Bireyler anne-baba olmaya karar verdikleri anda nasıl bir annelik-babalık sergileyecekleri konusunda da hedefler belirlerler. Böylece hayal ettikleri ideal çocuk yetiştirmeyi ve beraberinde ideal çocuğu planlamaya –şekillendirmeye başlarlar. İdealize edilen çocuk yetiştirme şekli ve çocuk bu aşama da anne-baba için farklı olabilir. Bu aşamada da fikir ayrılıkları başlar. Olumlu yönden bakarsak farklı fikirlerle büyümek çocuğun kişiliğine renk ve zenginlik katacaktır. Ancak küçük yaşlarda yaşanan bu fikir ayrılıklarına tanıklık eden çocuk ne yazık ki olumsuz özellikler kazanmaya da açıktır.

Eşlerin çocuk büyütme aşamasında yaşadıkları bu farklılıklar bir süre sonra ne yazık ki bir güç mücadelesine dönüşmektedir.

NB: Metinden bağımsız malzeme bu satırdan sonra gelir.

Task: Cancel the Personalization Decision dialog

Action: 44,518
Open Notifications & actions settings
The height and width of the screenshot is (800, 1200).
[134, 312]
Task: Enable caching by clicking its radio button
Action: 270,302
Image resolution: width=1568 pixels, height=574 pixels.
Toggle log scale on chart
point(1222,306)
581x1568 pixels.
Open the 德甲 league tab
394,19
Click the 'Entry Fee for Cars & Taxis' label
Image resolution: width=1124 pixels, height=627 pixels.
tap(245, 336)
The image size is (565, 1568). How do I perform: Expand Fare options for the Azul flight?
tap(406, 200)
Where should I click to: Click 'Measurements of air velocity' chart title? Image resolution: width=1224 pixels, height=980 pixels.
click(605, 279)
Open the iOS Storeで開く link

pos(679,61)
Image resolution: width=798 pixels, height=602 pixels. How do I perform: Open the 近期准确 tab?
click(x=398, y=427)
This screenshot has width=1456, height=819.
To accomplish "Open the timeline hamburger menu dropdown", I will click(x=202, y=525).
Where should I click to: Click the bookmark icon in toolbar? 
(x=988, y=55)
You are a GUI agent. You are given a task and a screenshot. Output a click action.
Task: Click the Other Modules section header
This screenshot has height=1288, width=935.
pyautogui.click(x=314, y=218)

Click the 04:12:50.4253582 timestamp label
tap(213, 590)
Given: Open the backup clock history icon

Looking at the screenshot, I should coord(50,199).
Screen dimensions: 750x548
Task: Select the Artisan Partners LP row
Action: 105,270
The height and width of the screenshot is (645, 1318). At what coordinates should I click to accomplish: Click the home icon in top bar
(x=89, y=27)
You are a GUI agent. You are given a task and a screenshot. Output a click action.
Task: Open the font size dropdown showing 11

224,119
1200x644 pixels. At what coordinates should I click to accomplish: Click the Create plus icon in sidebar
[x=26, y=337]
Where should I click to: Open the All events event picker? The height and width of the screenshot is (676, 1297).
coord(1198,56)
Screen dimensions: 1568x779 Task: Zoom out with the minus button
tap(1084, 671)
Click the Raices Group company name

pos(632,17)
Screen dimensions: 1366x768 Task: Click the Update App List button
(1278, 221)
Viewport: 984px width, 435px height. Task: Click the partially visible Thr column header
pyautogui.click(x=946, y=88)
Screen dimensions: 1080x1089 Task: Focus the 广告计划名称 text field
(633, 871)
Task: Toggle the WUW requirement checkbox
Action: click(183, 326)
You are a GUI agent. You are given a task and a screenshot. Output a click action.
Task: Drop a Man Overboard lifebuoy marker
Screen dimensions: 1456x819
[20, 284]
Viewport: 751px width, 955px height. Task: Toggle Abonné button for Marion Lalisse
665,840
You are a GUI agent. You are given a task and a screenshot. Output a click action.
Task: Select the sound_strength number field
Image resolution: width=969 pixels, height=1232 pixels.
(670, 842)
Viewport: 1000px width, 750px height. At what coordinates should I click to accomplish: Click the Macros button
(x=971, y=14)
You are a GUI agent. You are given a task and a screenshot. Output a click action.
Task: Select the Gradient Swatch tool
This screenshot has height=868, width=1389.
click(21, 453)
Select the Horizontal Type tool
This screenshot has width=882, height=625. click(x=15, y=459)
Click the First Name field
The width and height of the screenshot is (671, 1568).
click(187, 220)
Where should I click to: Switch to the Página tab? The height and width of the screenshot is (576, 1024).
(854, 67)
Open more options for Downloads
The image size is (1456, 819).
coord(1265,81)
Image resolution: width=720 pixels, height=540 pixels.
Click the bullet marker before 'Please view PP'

Çocuğun yararı göz ardı edilerek, beni seçti- benim dediğimi yaptı ve hatta beni daha çok seviyor-a kadar gelmektedir. Bu aşamada önemli olan çocuğum büyüdüğünde nasıl bir birey olmasını istiyorum, sorusunu sorabilmektir. Ben nasıl bir anne-babayım, kişiliğim çocuğumu nasıl etkileyecek düşüncesi ve buna verilecek cevaplar önemlidir.

Çocukluğunda baskı ile yetişmiş bir anne – babanın çocuğunu daha serbest yetiştirmek istemesi, ya da disiplinsiz büyütülen bir anne babanın çocuğunu daha otoriter büyütmesi isteği olabilir. Her iki durumda da anne – babalar kendi çocukluk sıkıntıları ve travmalarından arınarak, çocuklarını yetiştirmelidir.

Çocuğa konulan her türlü sınırda anne – baba ortak fikir birliğinde olmalıdır. Çocuk da benlik kavramı, kendisi için önem taşıyan kişilerin gösterdikleri tutumla şekillenmektedir. Anne ve babalar öncelikle fikir ayrılıkları arasında güç savaşına girmek yerine problemi çözmeye odaklanmalıdırlar. Farklı görüşler hakkındaki değerlendirmeler çocuğun olmadığı bir ortamda yapılmalıdır. Ortak fikir ve tavırla büyütülen çocukların öz saygısının daha yüksek olduğu, benlik algısının geliştiği, bağımsız ve kendine güvenli oldukları unutulmamalıdır.